== EXERCISE REQUIREMENTS ==
Exactly as written, give again the line with "The width and height of the screenshot is (1568, 752)." and all subsequent lines through the end of the records.

- - -

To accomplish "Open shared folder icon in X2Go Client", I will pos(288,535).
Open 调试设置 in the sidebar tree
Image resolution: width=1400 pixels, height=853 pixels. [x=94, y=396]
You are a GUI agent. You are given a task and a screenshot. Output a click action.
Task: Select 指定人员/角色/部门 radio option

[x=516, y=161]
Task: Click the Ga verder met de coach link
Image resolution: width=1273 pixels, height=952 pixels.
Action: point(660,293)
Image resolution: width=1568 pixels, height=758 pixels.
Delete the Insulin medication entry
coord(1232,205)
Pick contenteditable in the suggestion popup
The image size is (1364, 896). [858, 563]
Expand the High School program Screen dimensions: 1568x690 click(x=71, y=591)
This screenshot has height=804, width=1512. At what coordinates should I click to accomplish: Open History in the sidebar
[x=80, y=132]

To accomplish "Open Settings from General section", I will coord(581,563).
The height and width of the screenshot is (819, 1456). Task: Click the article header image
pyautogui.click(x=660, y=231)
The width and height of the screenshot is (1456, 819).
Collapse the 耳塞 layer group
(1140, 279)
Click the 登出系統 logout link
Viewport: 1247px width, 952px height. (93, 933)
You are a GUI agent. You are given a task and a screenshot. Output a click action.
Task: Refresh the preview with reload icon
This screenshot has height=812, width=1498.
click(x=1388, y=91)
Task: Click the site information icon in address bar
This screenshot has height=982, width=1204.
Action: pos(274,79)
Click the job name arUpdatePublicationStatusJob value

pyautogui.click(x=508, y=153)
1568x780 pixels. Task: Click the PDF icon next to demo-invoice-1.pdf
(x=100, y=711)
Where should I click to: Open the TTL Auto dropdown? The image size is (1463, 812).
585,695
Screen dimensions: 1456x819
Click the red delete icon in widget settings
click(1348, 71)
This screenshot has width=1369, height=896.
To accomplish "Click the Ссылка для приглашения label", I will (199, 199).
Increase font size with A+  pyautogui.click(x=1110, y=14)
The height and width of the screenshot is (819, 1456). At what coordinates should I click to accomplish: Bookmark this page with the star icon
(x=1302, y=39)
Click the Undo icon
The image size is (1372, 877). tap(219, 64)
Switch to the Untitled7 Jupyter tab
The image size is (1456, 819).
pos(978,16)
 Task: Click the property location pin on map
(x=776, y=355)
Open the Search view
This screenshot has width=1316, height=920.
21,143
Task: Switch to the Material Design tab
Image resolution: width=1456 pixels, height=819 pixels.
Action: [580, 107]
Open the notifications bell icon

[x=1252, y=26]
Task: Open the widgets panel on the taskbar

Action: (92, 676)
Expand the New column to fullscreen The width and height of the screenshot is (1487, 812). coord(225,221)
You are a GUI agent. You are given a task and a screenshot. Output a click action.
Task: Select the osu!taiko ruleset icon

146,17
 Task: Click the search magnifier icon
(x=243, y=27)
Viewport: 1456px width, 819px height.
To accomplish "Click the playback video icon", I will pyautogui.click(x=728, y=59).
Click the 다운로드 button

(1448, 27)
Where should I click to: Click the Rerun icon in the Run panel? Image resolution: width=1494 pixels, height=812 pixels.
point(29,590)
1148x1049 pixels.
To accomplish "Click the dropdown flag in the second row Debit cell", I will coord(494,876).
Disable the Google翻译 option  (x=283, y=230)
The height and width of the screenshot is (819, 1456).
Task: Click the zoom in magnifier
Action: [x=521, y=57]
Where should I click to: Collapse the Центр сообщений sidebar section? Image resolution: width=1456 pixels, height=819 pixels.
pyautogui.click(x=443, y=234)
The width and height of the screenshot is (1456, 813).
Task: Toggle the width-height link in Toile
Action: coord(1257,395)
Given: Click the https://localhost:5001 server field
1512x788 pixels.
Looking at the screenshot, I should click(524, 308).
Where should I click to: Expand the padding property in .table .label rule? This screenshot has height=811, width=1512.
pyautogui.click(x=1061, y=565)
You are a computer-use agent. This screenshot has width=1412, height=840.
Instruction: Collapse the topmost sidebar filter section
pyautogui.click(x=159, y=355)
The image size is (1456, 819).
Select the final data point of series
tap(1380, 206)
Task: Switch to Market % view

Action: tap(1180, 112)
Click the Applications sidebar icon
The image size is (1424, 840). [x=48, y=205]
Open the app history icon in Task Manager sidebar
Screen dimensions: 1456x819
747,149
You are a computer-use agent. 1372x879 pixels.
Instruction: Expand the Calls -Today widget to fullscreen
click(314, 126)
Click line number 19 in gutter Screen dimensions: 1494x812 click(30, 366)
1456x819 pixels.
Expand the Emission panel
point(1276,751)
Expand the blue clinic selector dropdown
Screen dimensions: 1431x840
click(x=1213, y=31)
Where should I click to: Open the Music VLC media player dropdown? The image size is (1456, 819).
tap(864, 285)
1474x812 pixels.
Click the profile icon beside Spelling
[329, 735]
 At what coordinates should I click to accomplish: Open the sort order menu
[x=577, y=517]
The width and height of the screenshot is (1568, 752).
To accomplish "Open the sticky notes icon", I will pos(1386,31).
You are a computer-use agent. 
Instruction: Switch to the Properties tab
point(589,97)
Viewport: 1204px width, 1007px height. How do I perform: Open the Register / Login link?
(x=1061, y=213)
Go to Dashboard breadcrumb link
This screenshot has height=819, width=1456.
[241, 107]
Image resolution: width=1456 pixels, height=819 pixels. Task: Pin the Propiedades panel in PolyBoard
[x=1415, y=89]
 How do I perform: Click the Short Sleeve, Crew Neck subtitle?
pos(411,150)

- - -

== FINAL ANSWER ==
The width and height of the screenshot is (1568, 752).
To accomplish "Open the sticky notes icon", I will pos(1386,31).
You are a computer-use agent. 
Instruction: Switch to the Properties tab
point(589,97)
Viewport: 1204px width, 1007px height. How do I perform: Open the Register / Login link?
(x=1061, y=213)
Go to Dashboard breadcrumb link
This screenshot has height=819, width=1456.
[241, 107]
Image resolution: width=1456 pixels, height=819 pixels. Task: Pin the Propiedades panel in PolyBoard
[x=1415, y=89]
 How do I perform: Click the Short Sleeve, Crew Neck subtitle?
pos(411,150)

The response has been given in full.